Well, I've made a list of the good things now for some negative points.

The Bad.
  • The rather gruesome reports of road accidents, often with quite graphic pictures, telling us how many people died or were injured in our locality every weekend. Many of these report that the victims were not wearing seatbelts, which leads me to another point.
  • The continuing lackadaisical attitude to wearing seatbelts. Apparently it has long been a requirement that the driver wears a seatbelt but as this was originally only out of town many still ignore it. Most frontseat passengers just seem to "forget" that the seatbelt is there. When I was the middle rearseat passenger in a car recently and could not find the seatbelt (it was trapped down the back of the seat) one of my fellow passengers reassured me: "No te preocupes. Si pasa algo, te agarramos fuerte." (Don't worry. If anything happens, we'll hang on to you.)

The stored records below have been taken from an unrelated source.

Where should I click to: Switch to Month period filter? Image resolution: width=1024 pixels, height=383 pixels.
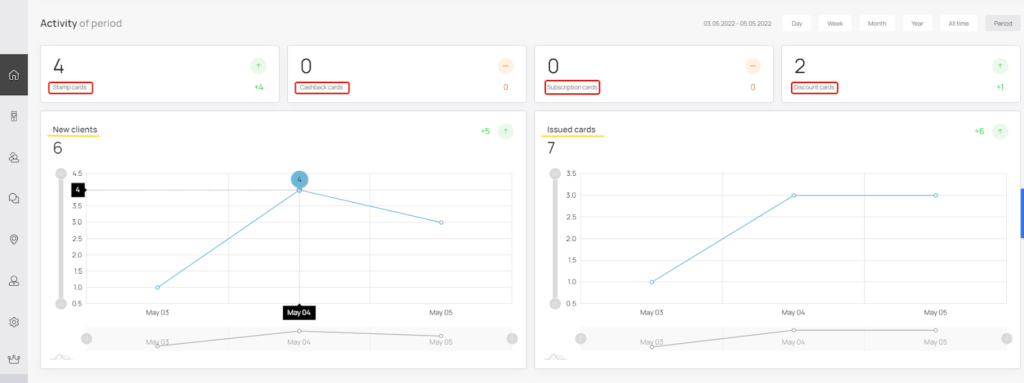(x=877, y=24)
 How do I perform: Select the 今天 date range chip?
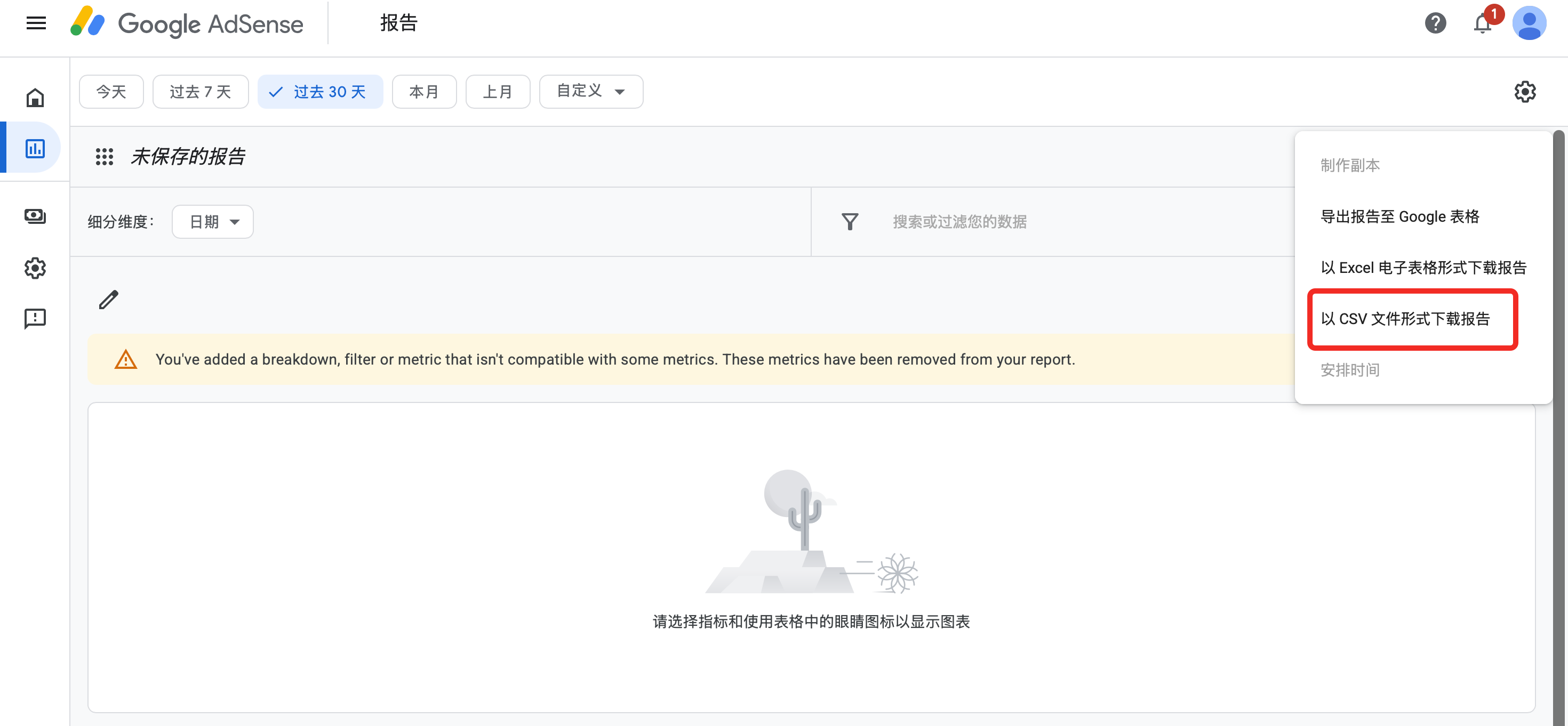click(111, 92)
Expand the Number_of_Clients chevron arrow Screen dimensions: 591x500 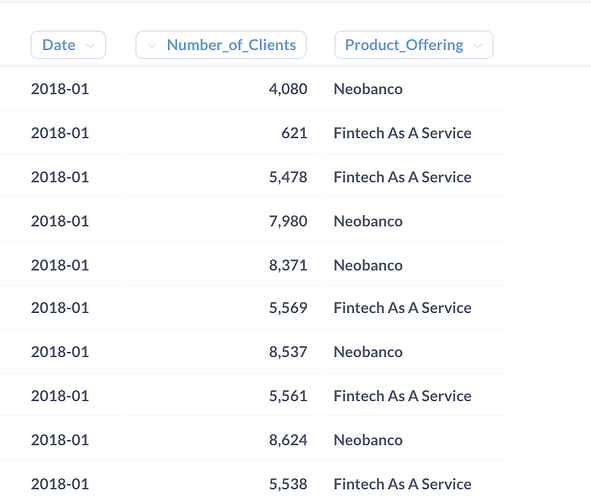pos(152,46)
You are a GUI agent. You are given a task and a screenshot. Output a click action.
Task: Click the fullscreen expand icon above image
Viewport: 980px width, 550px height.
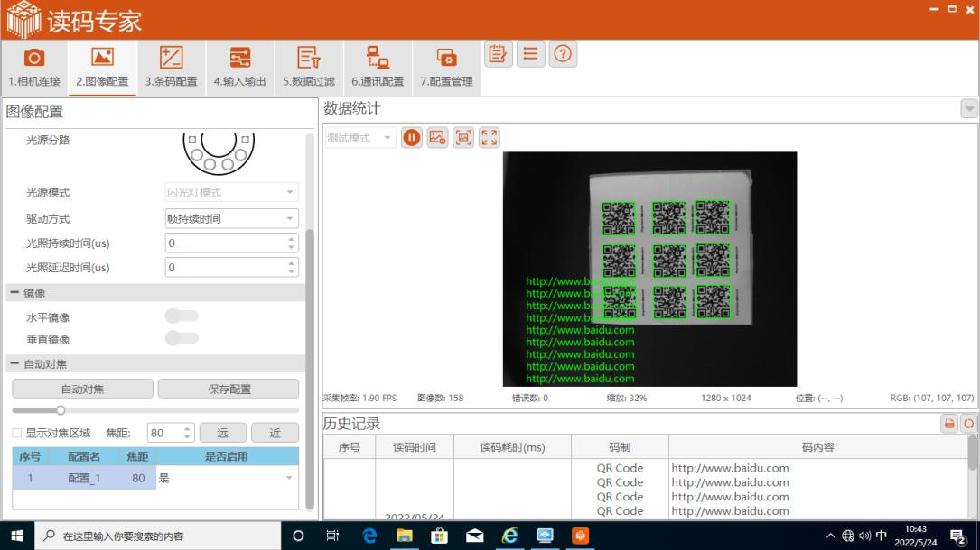click(489, 138)
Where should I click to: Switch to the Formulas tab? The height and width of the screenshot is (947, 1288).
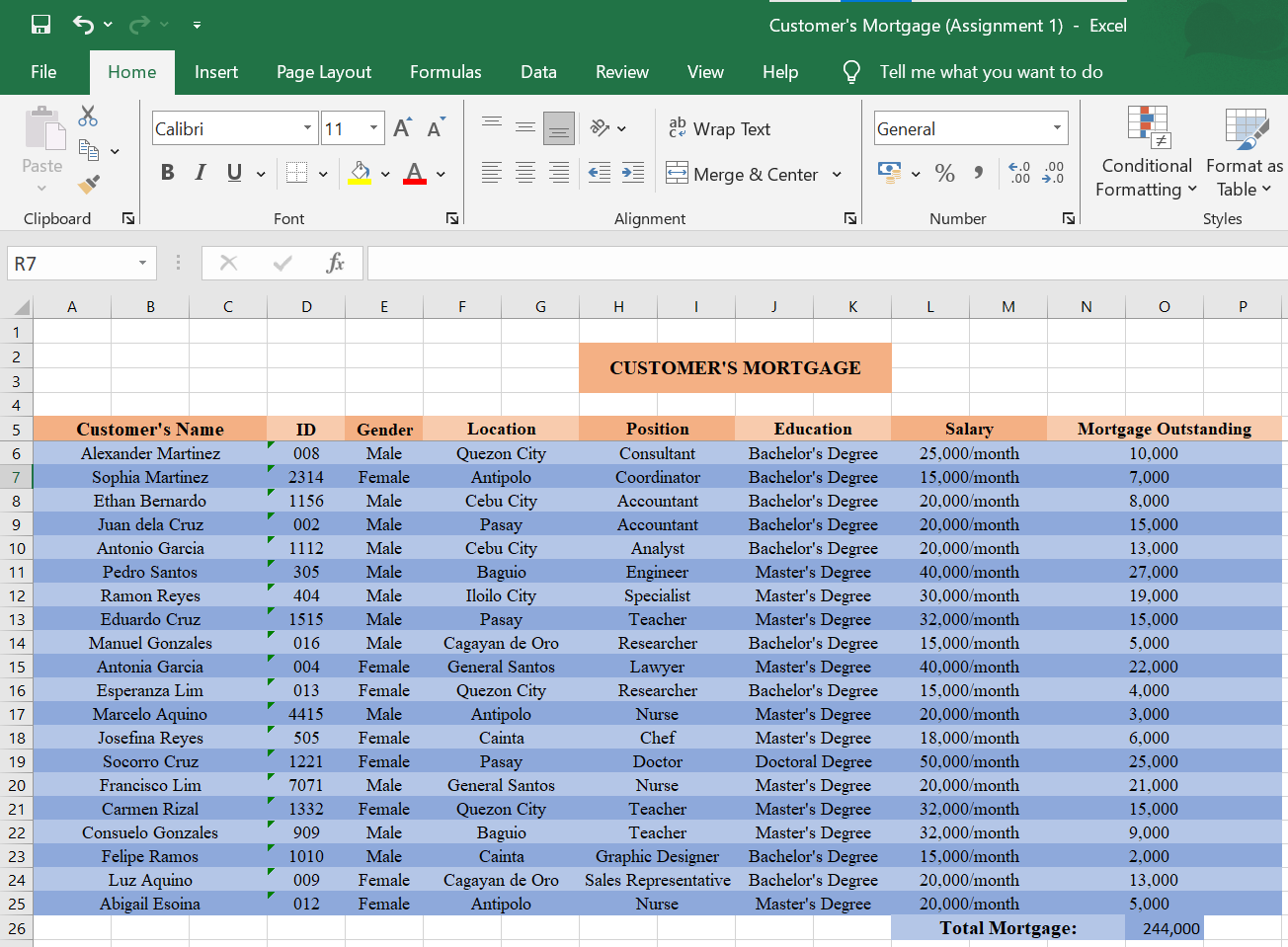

  • The genuine anger expressed by a member of my reading group about public information adverts on the TV, reminding people of the imprtance of wearing seatbelts. She felt that it was wrong to make people who have had a member of their family hurt or killed in a road accident feel guilty because they had not prevented it by making them wear a seatbelt! No comment!

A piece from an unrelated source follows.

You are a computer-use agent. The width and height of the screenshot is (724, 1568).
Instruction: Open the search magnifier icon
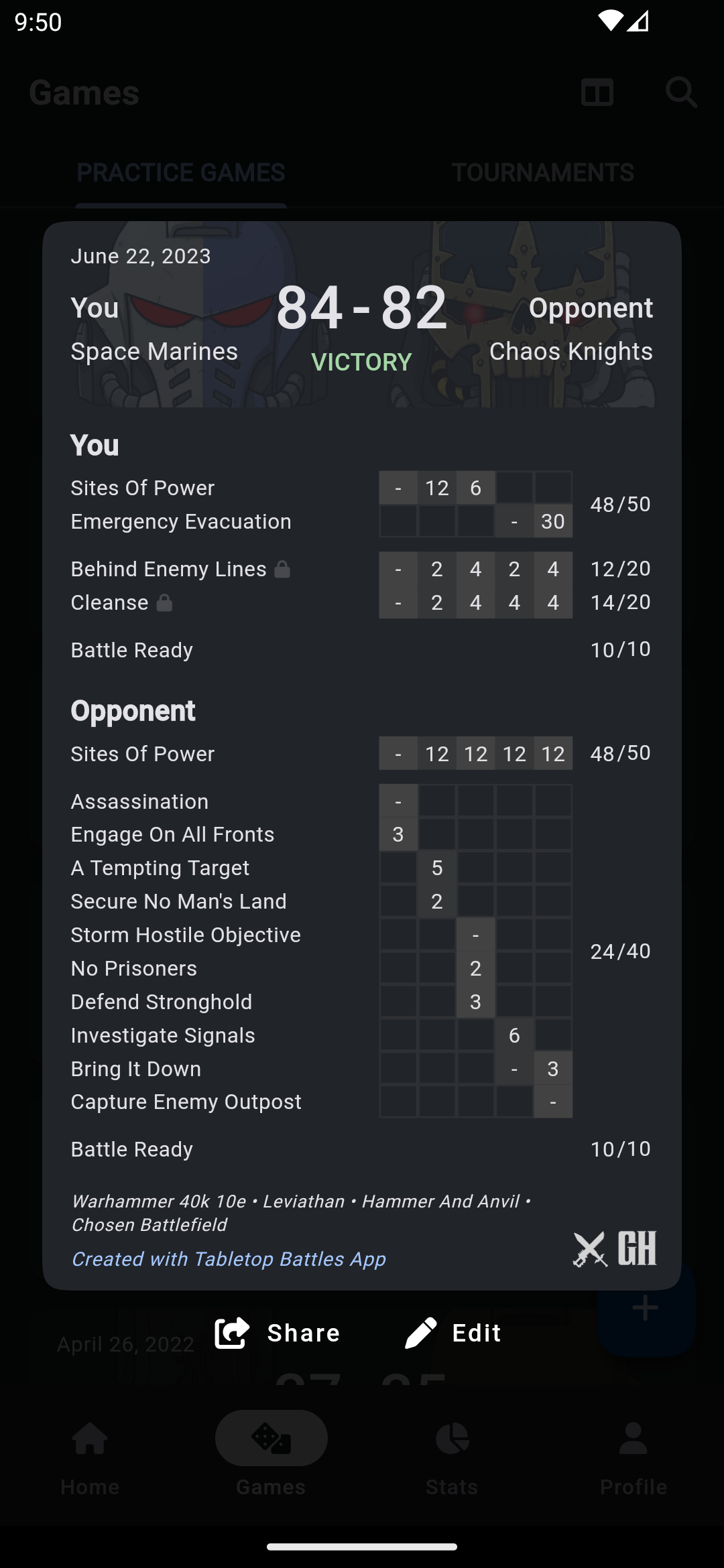[681, 92]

  • The lack of child-safety in many cars: clunk-click every trip is not an automatic reaction. In one of the local free newspapers in January I read that O Consello de Ourense is offering a service to low-income families with small children. They can borrow child safety seats for use in their cars. I applaud the intitiative but not the need for it.
  • The smoking. Aqui se permite fumar!!! It is still almost impossible to find a smoke free bar. When la ley del tabaco was introduced a few years ago, Spanish friends of mine in the UK were delighted that Spain was ahead of many other countries in banning smoking. How wrong they were. In small bars the owner decides, usually to allow it. That year we found one tapas bar in Salamanca, two bars in Madrid and I discussed the matter with the owner of the corner bar near my sister's home in the south of Spain. He had initially banned smoking but had changed his mind when his bar remained empty for several days on the run. His regulars went elsewhere. There's the problem!
  • The smoking. Despite the ley de tobaco requirement that restaurants have a separate area for smokers, most just ignore it and put ashtrays on all the tables anyway.
  • The smoking. I keep having to dodge round people in the street to get ahead of the (far too numerous) smokers!
  • Less serious this one! The fact that, despite all the fine buildings in the city, the Vigo skyline is dominated by a blue-green monstrosity.
  • The fact that, despite a number of perfectly charming smaller squares, Vigo does not have a traditional plaza mayor.
  • Oh, and the weather! When it rains, it just comes down in bucketfuls, usually accompanied by some really good wind. No wonder you find broken brollies in the bins!